Nothing new from what we'd already reported at Stop FPL. Except that the paradox of Mayor Feliu voting against his own resolution escaped us!

The Herald's reporting of this story as a kind of factional spat between Commissioners, however, is a real simplification of what actually occurred ... which appears to have been an orchestrated effort by Feliu and Commissioner Beckman to derail a timely resolution that would immediately put South Miami on record in opposition to the proposed routes of the Turkey Point 6 & 7 Transmission Lines project.

Friday, March 20, 2009

Ummm, how do you spell "sellout" ... B-U-B-R-I-S-K-I , is it? Former Obama flak to put on new FPL hat

This just in from the "Post on Politics" blog: "Former Obama, Florida Democratic Party communications director heads to FPL"

In a post by Michael C. Bender of today's date ...
Word is Mark Bubriski, who led the communications effort for Barack Obama’s Florida campaign last year, has accepted a job to become director of media relations for Florida Power & Light, the electric utility serving all of South Florida and the state’s east coast.

Bubriski, who worked as communications director for the Florida Democratic Party before joining the Obama campaign, is expected to start next week at the company’s Juno Beach headquarters.
We'd like to say, "Say it ain't so!"

But, WTF ... in this world of so little principle in which we live, it's not really surprising, is it? I mean, Stop FPL has already established that several leading Democrats in our State were not remiss in lining up for the FPL campaign cash swill in 2008, not to mention previous election cycles.

It was disappointing enough that Barack Obama played along with the "nuclear-as-renewable" gang in order not to stir up too much opposition to efforts to go toward wind and solar. It WAS a political campaign and lots of things get said in a political campaign in order to win.

But, that Democrats who worked on Obama's Florida campaign seem now to be joining with certain environmentalists who look the other way when it comes to FPL's environmental record and justify their palling around with the utility on the the basis of a few recently installed megawatts of solar- and wind-generated power ... that's just tiresome!

So, now we get to see Ivy-League fasttalker Mark Bubriski, formerly of Dartmouth University, Harvard University School of Education and Harvard University Kennedy School of Government, put his Northeast liberal principles to work and show us how fast he can talk on behalf of Florida Plunder and Loot!

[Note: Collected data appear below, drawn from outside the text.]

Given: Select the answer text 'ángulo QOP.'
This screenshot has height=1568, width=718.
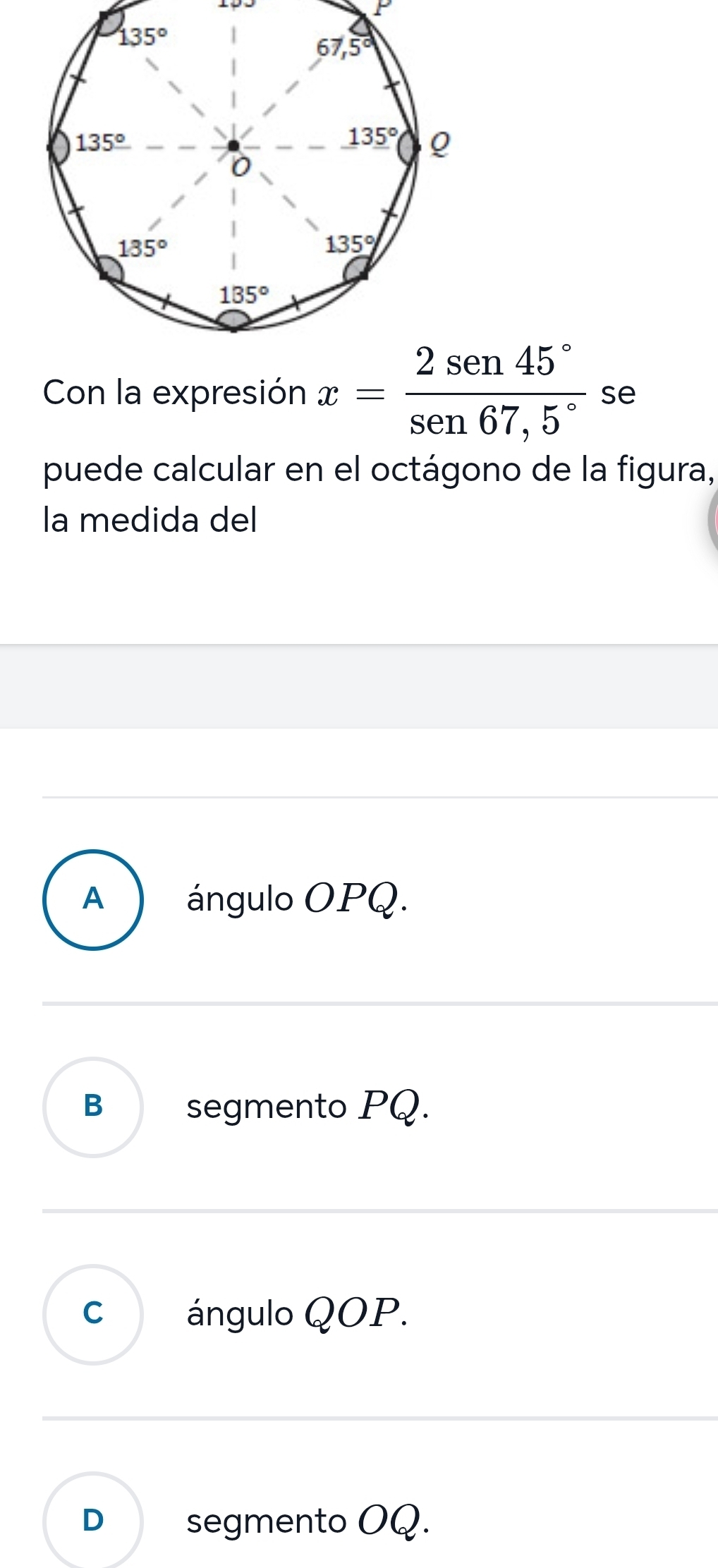Looking at the screenshot, I should coord(297,1314).
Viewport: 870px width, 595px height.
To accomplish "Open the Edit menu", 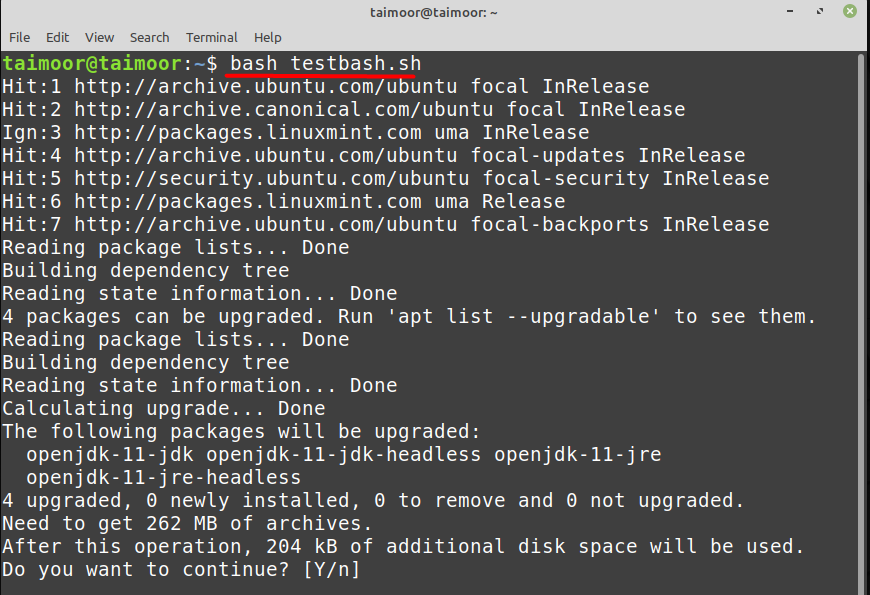I will (57, 37).
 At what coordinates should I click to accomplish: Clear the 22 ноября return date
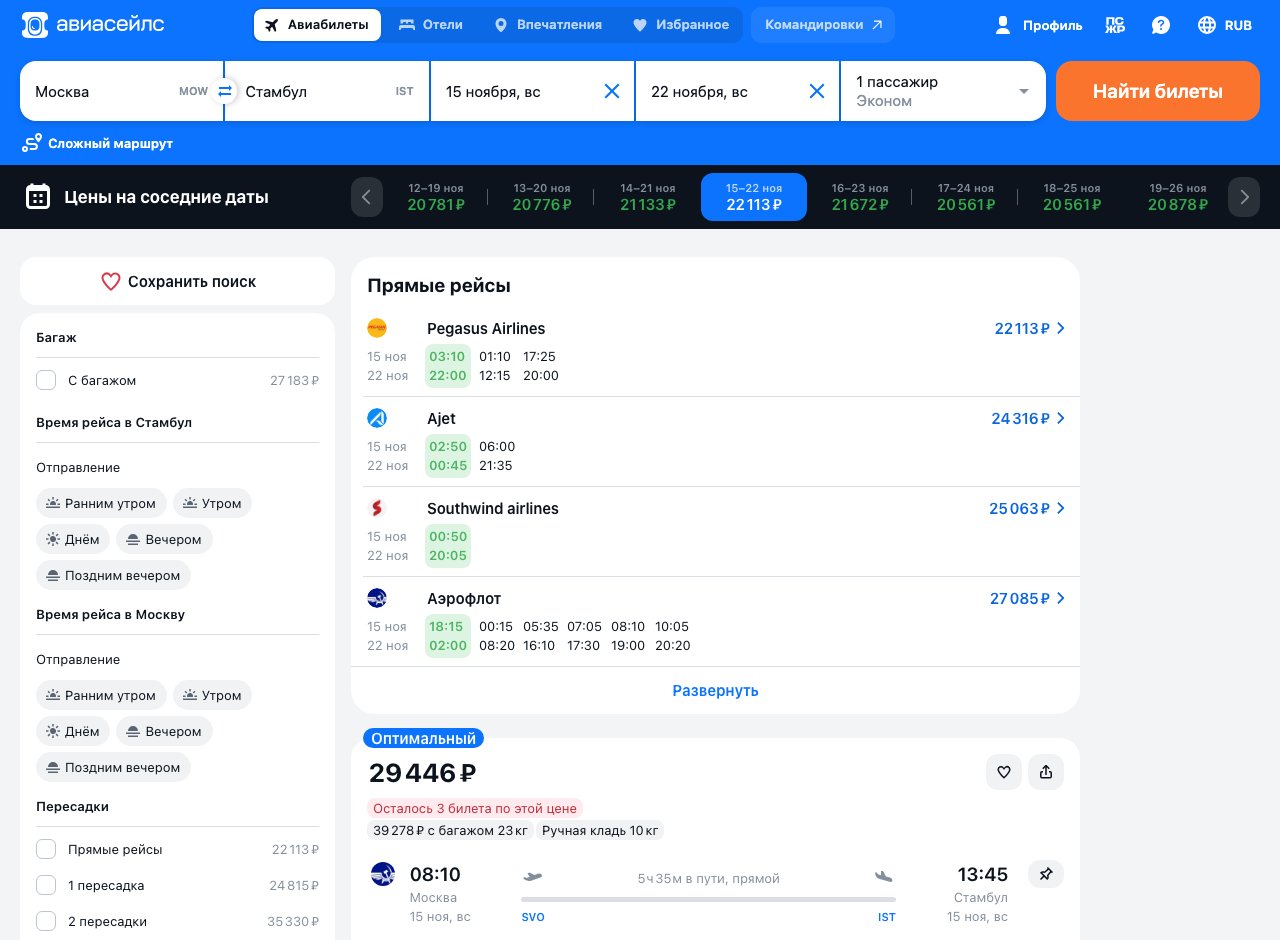(816, 91)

Hey, you know them by the company they keep! And, if Bubriski truly has declared for FPL, then Mr. Bubriski ... welcome to the front lines!

FPL Corporate Comms now following Stop FPL!

Received notification today that "Anne-Louise Seabury is now following you on Twitter!"

So we checked out Anne-Louise's twitter profile here and then Googled to find her LinkedIn profile here:

Turns out Anne-Louise works in Corporate Communications at FPL, which means that Stop FPL has obviously come to their attention and they're interested in seeing what's being said here about them.

Which gives us an idea: maybe we can find out what percentage of the average monthly electricity bill goes toward marketing, advertising and public relations work at FPL -- all designed to convince us that we need things like nuclear plants and high-voltage transmission lines in our neighborhoods that were never requested, not wanted and now not needed by customers of FPL, given the disastrous economic downturn that unmitigated corporate greed and lack of real regulation has caused in our country! Just a thought ...

But, back to Anne-Louise ... Welcome Aboard! And enjoy the show!

Thursday, March 19, 2009

Chan Lowe's Lowe-Down on the FPL rate hike request

Courtesy of Chan Lowe's Lowe-Down at the Sun-Sentinel ...

FPL rate hike request
It's too bad they can't figure out a way to generate electricity from chutzpah, because if they could, we FPL customers would be paying the lowest rates in the nation.

After a rainstorm--that's right, a rainstorm---causes tens of thousands to lose their power, FPL wants to squeeze an additional $1 billion out of us, claiming that they haven't raised base rates in kilowatt decades. If that's so, what's been causing our bills to go up over the years? Could it be those fuel charges they wanted to raise, even though prices have dropped precipitously since last summer?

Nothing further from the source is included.